Find the right interface

I talk about interfaces a lot, more than most developer (I have noticed!). My observation is that many put interfaces in the same box as inheritance, encapsulation and polymorphism i.e. some academic definition that they need to know for interviews and never again. And yet as a developer, few concepts are more powerful than the contract an interface offers. This isolation it offers to users on either side is useful in so many ways. The clarity of contract that makes it crystal clear what functionality is available. Mostly it is the separation of concerns where it is most useful - to build solutions that do not care what is on the other side of the interface.

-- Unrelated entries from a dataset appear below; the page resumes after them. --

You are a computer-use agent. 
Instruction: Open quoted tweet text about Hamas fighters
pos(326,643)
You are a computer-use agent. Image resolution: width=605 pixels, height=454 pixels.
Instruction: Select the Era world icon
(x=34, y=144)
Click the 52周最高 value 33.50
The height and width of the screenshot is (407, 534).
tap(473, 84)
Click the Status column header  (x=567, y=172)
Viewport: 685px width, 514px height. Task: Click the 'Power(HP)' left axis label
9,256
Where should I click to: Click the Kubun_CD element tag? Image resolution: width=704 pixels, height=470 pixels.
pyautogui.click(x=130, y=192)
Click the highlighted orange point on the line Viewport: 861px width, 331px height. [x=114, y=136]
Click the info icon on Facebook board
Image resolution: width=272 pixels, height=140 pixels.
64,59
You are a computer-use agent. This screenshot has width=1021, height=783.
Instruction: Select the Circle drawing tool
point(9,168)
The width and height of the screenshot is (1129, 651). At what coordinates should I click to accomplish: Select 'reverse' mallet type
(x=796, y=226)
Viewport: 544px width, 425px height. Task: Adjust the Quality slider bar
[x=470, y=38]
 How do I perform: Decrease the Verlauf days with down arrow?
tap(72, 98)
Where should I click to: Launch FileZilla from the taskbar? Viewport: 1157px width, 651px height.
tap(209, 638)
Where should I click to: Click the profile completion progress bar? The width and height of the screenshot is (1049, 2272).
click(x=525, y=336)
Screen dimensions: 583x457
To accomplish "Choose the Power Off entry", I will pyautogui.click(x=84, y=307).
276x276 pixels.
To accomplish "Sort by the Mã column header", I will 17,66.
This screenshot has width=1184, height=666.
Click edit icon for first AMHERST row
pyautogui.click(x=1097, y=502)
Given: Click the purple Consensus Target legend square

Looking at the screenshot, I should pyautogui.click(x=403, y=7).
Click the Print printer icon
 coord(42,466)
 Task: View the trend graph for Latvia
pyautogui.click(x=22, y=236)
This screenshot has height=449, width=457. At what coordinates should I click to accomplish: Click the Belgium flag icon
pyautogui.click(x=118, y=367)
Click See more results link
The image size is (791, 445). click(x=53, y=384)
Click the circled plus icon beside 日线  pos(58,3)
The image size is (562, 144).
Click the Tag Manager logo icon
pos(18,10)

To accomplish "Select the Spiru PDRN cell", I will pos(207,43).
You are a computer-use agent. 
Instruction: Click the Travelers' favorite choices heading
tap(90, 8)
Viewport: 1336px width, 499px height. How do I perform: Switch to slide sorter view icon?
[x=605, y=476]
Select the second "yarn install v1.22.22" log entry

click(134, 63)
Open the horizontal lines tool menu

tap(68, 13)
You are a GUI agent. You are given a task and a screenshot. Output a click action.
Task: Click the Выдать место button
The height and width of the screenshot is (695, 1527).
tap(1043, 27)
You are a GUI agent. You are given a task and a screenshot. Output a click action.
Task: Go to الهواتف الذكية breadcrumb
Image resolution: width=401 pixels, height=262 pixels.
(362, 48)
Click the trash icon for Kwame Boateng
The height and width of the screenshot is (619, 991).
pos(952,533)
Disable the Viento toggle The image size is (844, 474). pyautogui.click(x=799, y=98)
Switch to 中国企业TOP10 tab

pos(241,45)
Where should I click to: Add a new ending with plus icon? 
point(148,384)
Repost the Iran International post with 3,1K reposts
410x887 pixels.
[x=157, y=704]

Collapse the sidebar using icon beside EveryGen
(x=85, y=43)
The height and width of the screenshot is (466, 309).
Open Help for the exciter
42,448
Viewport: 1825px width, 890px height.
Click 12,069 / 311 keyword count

In a BDD context, there may already be a REST interface that you Javascript UI talks back to. Which interface should we test against? Normally the back-end REST interface rather than drive the UI to drive the REST interface. Normally there is already an interface that you can work against - which is precisely how the application will be used in "real life", but sometimes it is necessary to formalise the interface.

Make sure your BDD tests interact at a public interface such that they are black box tests. They have no dependency on what is inside the black box, only what it does. But, "I develop that black box, surely I should be testing my code?". Well you are, implicitly, via a higher level API that will in turn exercise your code. Your BDD tests should always work at higher level interface and test the business functionality - not the classes and methods specifically.

It sounds like a contradiction, but using BDD in this way means you really don't care about the code, only what it does. This is the same as your clients and business users - they don't care about your code (sorry!) - so is very aligned to their perspective. As engineers, we care about precisely how we design and structure our code. There is a need for one person to be both inside and outside the code base, something I think developers struggle to get comfortable with.

"BDD doesn't work for our application".

Teams are often quick to reject BDD style tests because their application is thought to be incompatible.

All I can suggest here, from my experience with BDD, is to remember that development is a creative process. We are not always fixing, we are often creating. Many developers are loath to acknowledge this as they identify themselves as engineers - which we are. But there is a significant creative element involved in selecting the right solutions to achieve your goals. Inventing original and simple solution. Making effective BDD specifications and test harnesses often requires some creative thinking.

There is one caveat though. I have yet to encounter a team that leveraged BDD as an end-to-end development process. Where BAs write specifications as feature files, pass them to developers who implement via a three amigos and then the developer does a demonstration once complete. This rarely happens - for reasons I should probably discuss in another blog - but my experience is that the toolset and approach do work for Agile developers.

When it all comes together, the wider benefits are revealed.

Over time, a golden source of specifications and examples that an application accrues effectively defines all business requirements to date, in business terms. They "box in" what the application does and does not do. A very strict adherent to BDD principles would say if it is not in the specifications, it is not supported. It is hard to argue with that. Not tested == not supported.

However once specifications are in place they can empower internal reworking and refactoring of code. Developers can confidently replace all or some of back-end systems safe in the knowledge that a large part of the functionality used by the business can be validated at the click of a button. By comparison, unit tests (to highlight the difference and relative on-going value) would be chucked in the bin with the old implementation.

In this way applying BDD methodologies can have long lasting quality benefits, allows confident re-architecting and reduce the long term cost of application ownership.